Constructing DataFrames from Series

This lesson introduced method to construct a DataFrame from multiple Series.

This first block loads the variables created in an earlier lesson. A later lesson will cover loading and saving data.

In [ ]:
# Setup: Load data created in an earlier lesson

import pandas as pd

hdf_file = "data/dataframes.h5"

sep_04 = pd.read_hdf(hdf_file, "sep_04")
sep_05 = pd.read_hdf(hdf_file, "sep_05")
sep_06 = pd.read_hdf(hdf_file, "sep_06")
sep_07 = pd.read_hdf(hdf_file, "sep_07")
sep_10 = pd.read_hdf(hdf_file, "sep_10")
sep_11 = pd.read_hdf(hdf_file, "sep_11")
sep_12 = pd.read_hdf(hdf_file, "sep_12")
sep_13 = pd.read_hdf(hdf_file, "sep_13")
sep_14 = pd.read_hdf(hdf_file, "sep_14")
sep_17 = pd.read_hdf(hdf_file, "sep_17")
sep_18 = pd.read_hdf(hdf_file, "sep_18")
sep_19 = pd.read_hdf(hdf_file, "sep_19")

spy = pd.read_hdf(hdf_file, "spy")
aapl = pd.read_hdf(hdf_file, "aapl")
goog = pd.read_hdf(hdf_file, "goog")

dates = pd.to_datetime(pd.read_hdf(hdf_file, "dates"))

prices = pd.read_hdf(hdf_file, "prices")

Problem: Construct a DataFrame from rows

Create a DataFrame named prices_row from the row vectors previously entered such that the results are identical to prices.

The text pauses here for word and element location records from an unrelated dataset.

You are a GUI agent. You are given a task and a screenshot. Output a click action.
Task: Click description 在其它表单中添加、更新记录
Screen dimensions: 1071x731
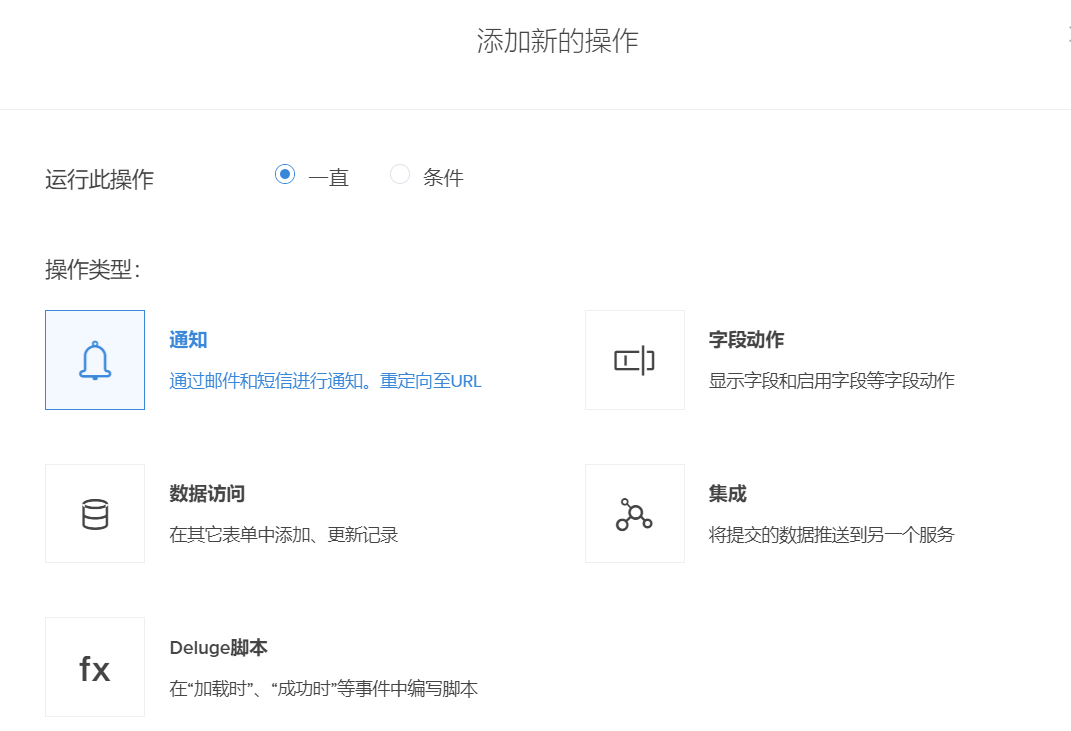coord(284,535)

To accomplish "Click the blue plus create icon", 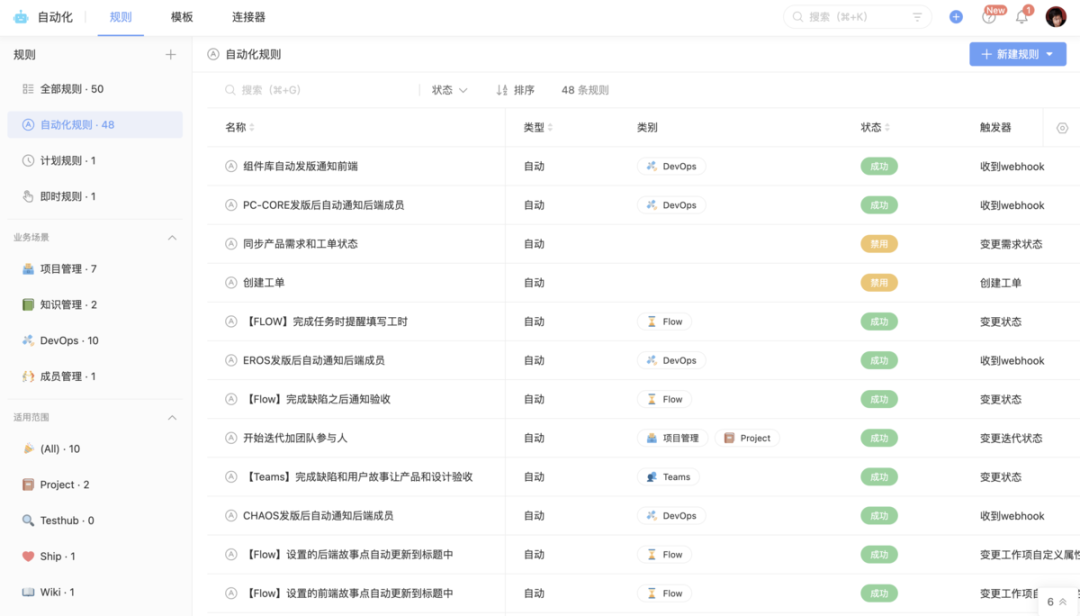I will coord(956,17).
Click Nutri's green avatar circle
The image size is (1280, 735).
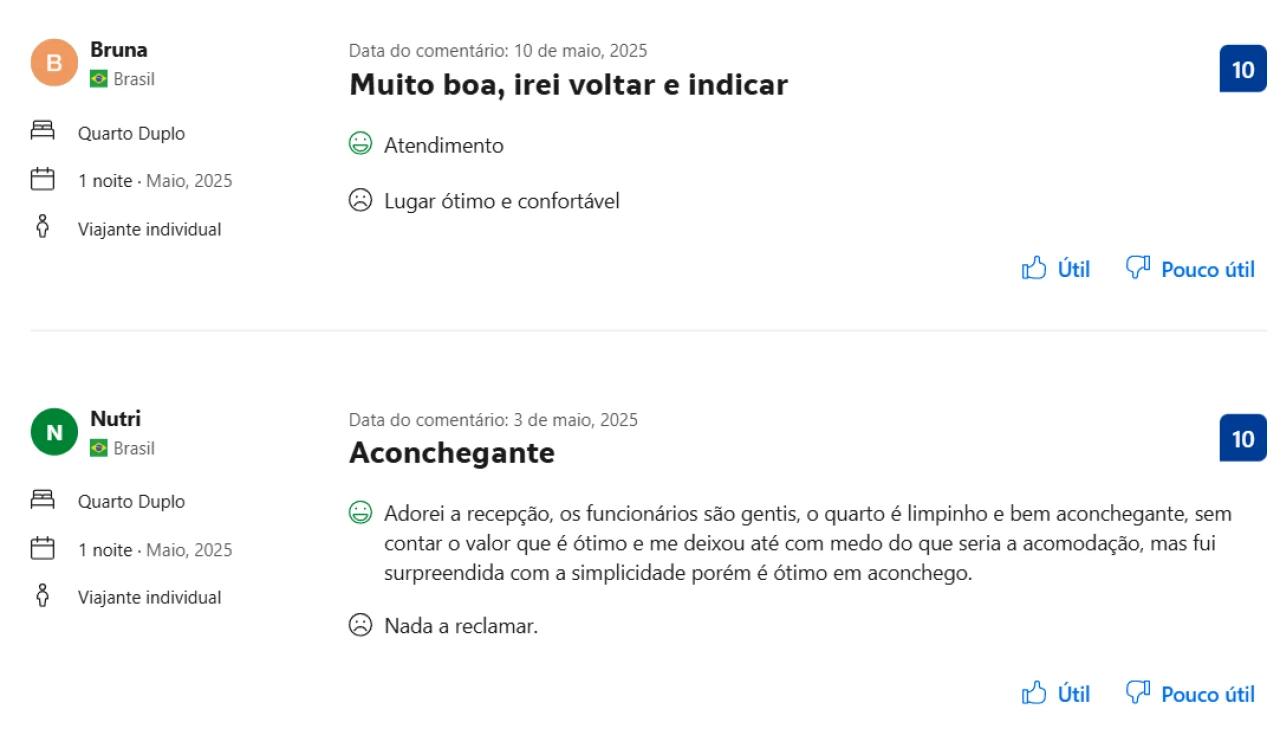54,432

For example, the first two days worth of data are:

dates_2 = pd.to_datetime(["1998-09-04", "1998-09-05"])
prices_row = pd.DataFrame([sep_04, sep_05])
# Set the index after using concat to join
prices_row.index = dates_2

Verify that the DataFrame identical by printing the difference with prices

print(prices_row - prices)
In [ ]:
 

Problem: Construct a DataFrame from columns

Create a DataFrame named prices_col from the 3 column vectors entered such that the results are identical to prices.

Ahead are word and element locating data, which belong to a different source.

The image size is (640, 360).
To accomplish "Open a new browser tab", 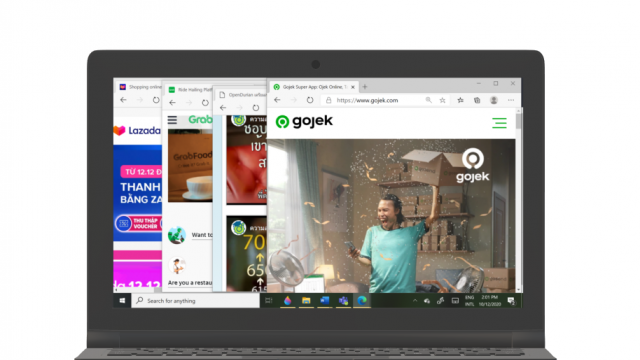I will pyautogui.click(x=365, y=87).
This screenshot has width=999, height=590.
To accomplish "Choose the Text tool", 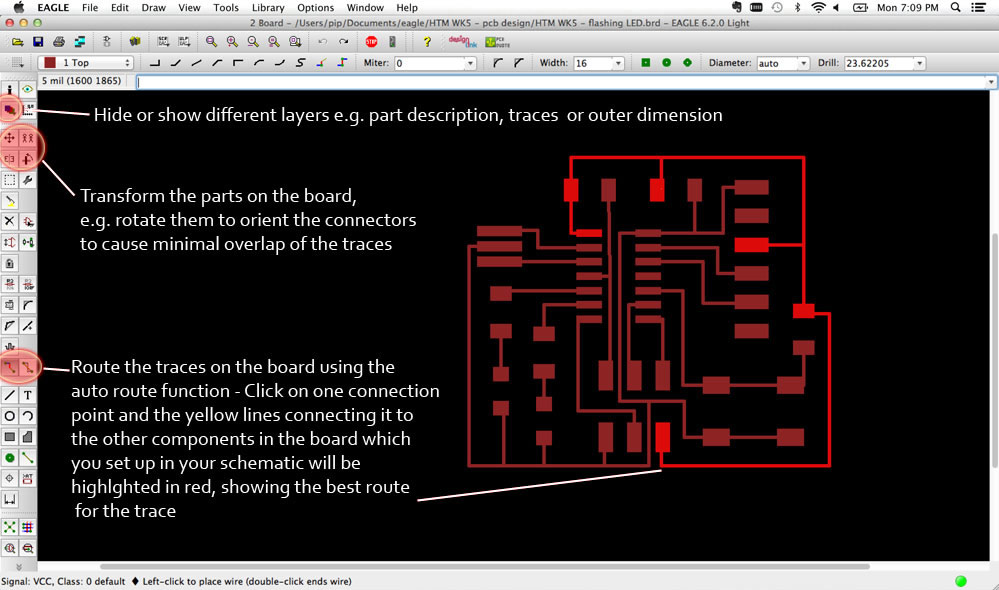I will (x=28, y=394).
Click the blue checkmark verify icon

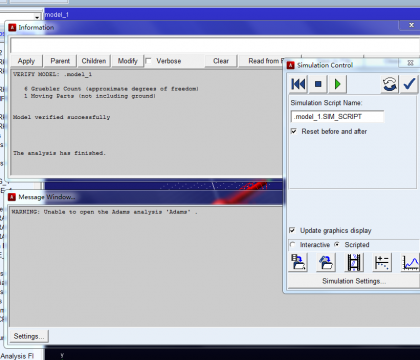[409, 84]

Note: .T transposes a 2-d array since DataFrame builds the array by rows.

Verify that the DataFrame identical by printing the difference with prices

In [ ]:
 

Problem: Construct a DataFrame from a dictionary

Create a DataFrame named prices_dict from the 3 column vectors entered such that the results are identical to prices

Verify that the DataFrame identical by printing the difference with prices

In [ ]:
 

Exercises

Exercise: Create a DataFrame from rows

Use the three series populated below to create a DataFrame using each as a row.

Note: Notice what happens in the resulting DataFrame since one of the Series has 4 elements while the others have 3.

In [ ]:
# Setup: Data for the Exercises
import pandas as pd
index = ["Num", "Let", "Date"]
a = pd.Series([1, "A", pd.Timestamp(2018,12,31)], name="a", index=index)
b = pd.Series([2, "B", pd.Timestamp(2018,12,31)], name="b", index=index)
index = ["Num", "Let", "Date", "Float"]
c = pd.Series([3, "C", pd.Timestamp(2018,12,31), 3.0], name="c", index=index)
In [ ]:
 

Exercise: Build a DataFrame from Columns

Build a DataFrame from the three series where each is used as a column.

In [ ]:
 
In [ ]: